ASSIGNED TASK:
Retype, word for word, each line between the lines holding "Screenshot is 617x2576." and "[Reloj Hombre Tag Heuer CBN2011.BA0642", inclusive, and leave the rest of the data alone.

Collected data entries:
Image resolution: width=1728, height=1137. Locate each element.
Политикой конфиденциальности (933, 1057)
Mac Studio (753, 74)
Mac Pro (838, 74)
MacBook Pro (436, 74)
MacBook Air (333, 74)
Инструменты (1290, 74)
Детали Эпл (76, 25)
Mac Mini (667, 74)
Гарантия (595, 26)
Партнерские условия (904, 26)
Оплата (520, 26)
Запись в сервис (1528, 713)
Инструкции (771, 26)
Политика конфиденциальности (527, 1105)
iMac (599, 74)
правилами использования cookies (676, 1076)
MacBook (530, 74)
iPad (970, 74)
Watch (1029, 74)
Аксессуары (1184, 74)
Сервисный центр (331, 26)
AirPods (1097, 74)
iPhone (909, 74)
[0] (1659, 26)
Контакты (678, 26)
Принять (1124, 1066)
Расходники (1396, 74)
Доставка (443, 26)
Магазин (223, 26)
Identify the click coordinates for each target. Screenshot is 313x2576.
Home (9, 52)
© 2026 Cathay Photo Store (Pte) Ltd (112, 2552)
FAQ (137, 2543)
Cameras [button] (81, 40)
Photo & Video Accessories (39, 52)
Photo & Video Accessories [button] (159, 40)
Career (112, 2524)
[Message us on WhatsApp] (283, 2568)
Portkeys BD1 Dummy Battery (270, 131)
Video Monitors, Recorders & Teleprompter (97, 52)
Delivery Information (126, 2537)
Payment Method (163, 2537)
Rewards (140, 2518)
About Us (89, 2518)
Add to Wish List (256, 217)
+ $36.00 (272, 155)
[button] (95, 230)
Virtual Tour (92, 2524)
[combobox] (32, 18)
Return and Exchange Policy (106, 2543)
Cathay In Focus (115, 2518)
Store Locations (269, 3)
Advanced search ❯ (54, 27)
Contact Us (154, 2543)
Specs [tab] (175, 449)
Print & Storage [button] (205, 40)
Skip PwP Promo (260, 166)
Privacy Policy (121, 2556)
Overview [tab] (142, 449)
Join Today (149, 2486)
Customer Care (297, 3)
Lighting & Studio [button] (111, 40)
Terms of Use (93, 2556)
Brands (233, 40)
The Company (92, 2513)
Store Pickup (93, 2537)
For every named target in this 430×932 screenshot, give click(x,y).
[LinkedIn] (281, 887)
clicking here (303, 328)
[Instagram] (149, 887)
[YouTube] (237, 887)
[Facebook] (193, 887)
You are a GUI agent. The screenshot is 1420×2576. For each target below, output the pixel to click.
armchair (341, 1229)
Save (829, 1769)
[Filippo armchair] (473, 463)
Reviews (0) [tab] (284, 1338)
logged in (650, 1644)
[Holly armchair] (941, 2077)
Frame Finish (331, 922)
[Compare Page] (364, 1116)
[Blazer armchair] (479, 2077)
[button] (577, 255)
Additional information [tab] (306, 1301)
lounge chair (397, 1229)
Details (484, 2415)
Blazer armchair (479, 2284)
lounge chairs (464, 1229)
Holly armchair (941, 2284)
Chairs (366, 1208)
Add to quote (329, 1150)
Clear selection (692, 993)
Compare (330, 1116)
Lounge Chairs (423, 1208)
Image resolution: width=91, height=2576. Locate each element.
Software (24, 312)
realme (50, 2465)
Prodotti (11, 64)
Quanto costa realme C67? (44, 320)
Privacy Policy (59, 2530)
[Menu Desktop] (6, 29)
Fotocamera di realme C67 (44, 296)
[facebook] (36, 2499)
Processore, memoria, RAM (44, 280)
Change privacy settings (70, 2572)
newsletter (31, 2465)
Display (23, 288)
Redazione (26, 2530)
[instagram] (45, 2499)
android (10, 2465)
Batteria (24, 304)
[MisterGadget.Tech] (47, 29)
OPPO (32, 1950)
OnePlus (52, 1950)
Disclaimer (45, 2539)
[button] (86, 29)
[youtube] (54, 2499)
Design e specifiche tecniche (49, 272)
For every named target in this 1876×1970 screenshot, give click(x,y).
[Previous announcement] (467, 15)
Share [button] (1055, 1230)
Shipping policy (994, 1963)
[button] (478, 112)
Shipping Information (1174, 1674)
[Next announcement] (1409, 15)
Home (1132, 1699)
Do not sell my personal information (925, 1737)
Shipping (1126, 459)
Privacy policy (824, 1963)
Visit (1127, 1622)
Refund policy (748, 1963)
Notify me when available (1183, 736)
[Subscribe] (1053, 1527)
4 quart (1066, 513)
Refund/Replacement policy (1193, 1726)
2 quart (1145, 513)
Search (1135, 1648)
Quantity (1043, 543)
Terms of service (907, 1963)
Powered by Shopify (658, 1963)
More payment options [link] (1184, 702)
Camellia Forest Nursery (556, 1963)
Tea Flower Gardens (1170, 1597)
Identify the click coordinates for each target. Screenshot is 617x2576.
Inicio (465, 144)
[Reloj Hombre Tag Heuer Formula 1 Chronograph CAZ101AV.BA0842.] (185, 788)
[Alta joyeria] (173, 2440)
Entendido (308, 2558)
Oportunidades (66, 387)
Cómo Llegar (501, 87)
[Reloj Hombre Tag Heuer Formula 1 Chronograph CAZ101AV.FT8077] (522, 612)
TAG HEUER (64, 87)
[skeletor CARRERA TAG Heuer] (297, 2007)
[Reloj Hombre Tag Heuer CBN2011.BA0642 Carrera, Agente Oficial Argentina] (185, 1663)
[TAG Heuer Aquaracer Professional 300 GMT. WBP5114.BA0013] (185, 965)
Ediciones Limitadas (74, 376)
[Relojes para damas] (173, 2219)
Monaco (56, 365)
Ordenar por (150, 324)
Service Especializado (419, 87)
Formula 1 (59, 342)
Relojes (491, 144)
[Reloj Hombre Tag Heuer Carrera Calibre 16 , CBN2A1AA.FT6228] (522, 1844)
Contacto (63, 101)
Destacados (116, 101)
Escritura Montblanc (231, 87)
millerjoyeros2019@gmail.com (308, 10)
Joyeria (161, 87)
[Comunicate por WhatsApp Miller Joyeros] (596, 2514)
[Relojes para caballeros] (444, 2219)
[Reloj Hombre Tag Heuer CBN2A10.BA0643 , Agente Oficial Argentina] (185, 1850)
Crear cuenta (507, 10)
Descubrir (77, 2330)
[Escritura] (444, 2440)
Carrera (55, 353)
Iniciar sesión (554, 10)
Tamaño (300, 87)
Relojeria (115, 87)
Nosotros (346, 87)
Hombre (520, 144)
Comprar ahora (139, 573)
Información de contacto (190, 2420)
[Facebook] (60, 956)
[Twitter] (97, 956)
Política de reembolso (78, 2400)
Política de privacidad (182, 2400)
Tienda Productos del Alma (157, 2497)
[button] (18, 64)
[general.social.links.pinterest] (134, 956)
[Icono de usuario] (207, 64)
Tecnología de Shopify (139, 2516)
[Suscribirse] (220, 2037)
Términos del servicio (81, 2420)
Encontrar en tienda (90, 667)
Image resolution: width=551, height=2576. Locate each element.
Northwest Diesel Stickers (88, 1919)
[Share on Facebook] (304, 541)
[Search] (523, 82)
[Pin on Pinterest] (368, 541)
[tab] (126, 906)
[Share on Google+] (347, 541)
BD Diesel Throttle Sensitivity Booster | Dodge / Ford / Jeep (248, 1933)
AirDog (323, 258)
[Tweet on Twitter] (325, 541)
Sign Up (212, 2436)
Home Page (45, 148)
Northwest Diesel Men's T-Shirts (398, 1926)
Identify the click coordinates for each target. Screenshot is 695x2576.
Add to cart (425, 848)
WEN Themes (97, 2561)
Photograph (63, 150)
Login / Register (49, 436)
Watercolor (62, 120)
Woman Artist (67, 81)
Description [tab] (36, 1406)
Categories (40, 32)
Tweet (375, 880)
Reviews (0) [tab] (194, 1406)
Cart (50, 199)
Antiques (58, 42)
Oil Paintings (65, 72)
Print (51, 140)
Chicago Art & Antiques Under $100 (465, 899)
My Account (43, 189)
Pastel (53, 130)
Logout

RESULT:
Identify the click coordinates for each target. Screenshot is 617x2576.
Inicio (465, 144)
[Reloj Hombre Tag Heuer Formula 1 Chronograph CAZ101AV.BA0842.] (185, 788)
[Alta joyeria] (173, 2440)
Entendido (308, 2558)
Oportunidades (66, 387)
Cómo Llegar (501, 87)
[Reloj Hombre Tag Heuer Formula 1 Chronograph CAZ101AV.FT8077] (522, 612)
TAG HEUER (64, 87)
[skeletor CARRERA TAG Heuer] (297, 2007)
[Reloj Hombre Tag Heuer CBN2011.BA0642 Carrera, Agente Oficial Argentina] (185, 1663)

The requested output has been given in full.